When he rose, he had his face under control. “My lord,” he said, and gestured toward the bag of potsherds Raga held, “I am pleased to report my success in the mission personally set me by Khsrish, King of Kings”—he stressed the ruler’s
name and title—“may Ahuramazda make long his reign.”
Vahauka yawned. Of all the responses Mithredath might have expected, that was the last.

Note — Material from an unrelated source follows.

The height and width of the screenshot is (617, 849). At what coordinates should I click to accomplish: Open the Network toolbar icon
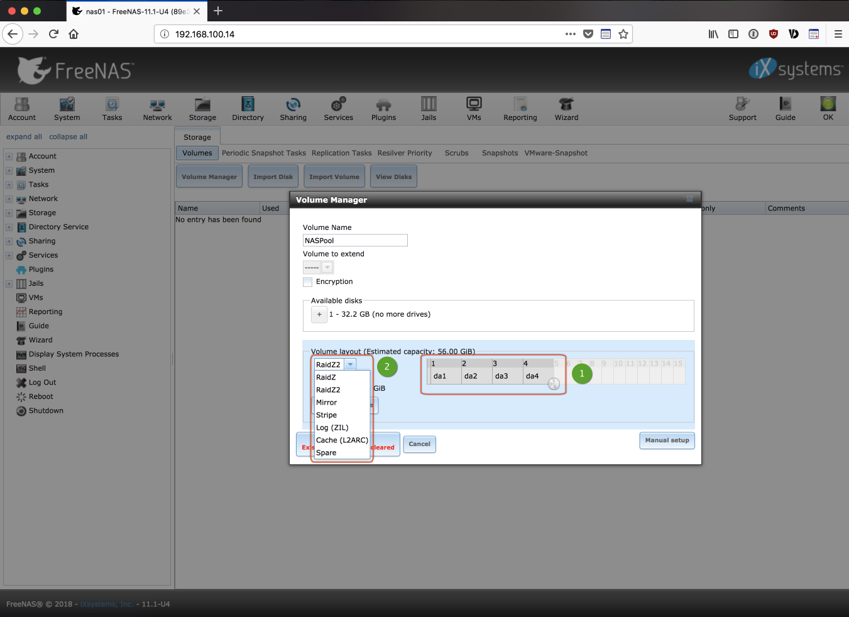click(x=157, y=109)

Having to work now to keep his voice from stumbling, the eunuch went on. “As I have succeeded, I plan to draw funds from the ganzabara Hermippos for my return voyage to Babylon.”
“No.” Vahauka yawned again.
“My lord, must I remind you of my closeness to the King of Kings?” Only alarm made Mithredath’s threat come out so badly.
“No-balls, I doubt very much if you ever have been—or ever will be—close to Kurash, King of Kings, may Ahuramazda smile upon him and make long his reign.”
“Ku—” The rest of the name could not get through the lump of ice that suddenly filled Mithredath’s throat.
“Aye, Kurash. A ship came in with the word he’d overthrown and slain your worthless Khsrish the day you left for the old ruined inland town. Good riddance, says I—now we have a real King of Kings again, and now I don’t have to toady to a half-man anymore, either. And I won’t. Get out of my sight, wretch, and thank the good god I don’t stripe your back to send you on your way.”
The satrap’s mocking laughter pursued Mithredath as he left the hall. His servants followed, as stunned as he.
Even the vestiges of dignity deserted him as soon as he was out of sight of the satrap’s residence. He sat down heavily, buried his face in his hands so he could not have to see the passersby staring at him.
Tishtrya and Raga were muttering back and forth. “Poor,” he heard one of them say. “He can’t pay us anymore.”
“Well, to Ahriman with him, then. What else is he good for?” the other replied. It was Raga. He dropped the leather sack. The potsherds inside clinked. The sack came open. Some sherds spilled out.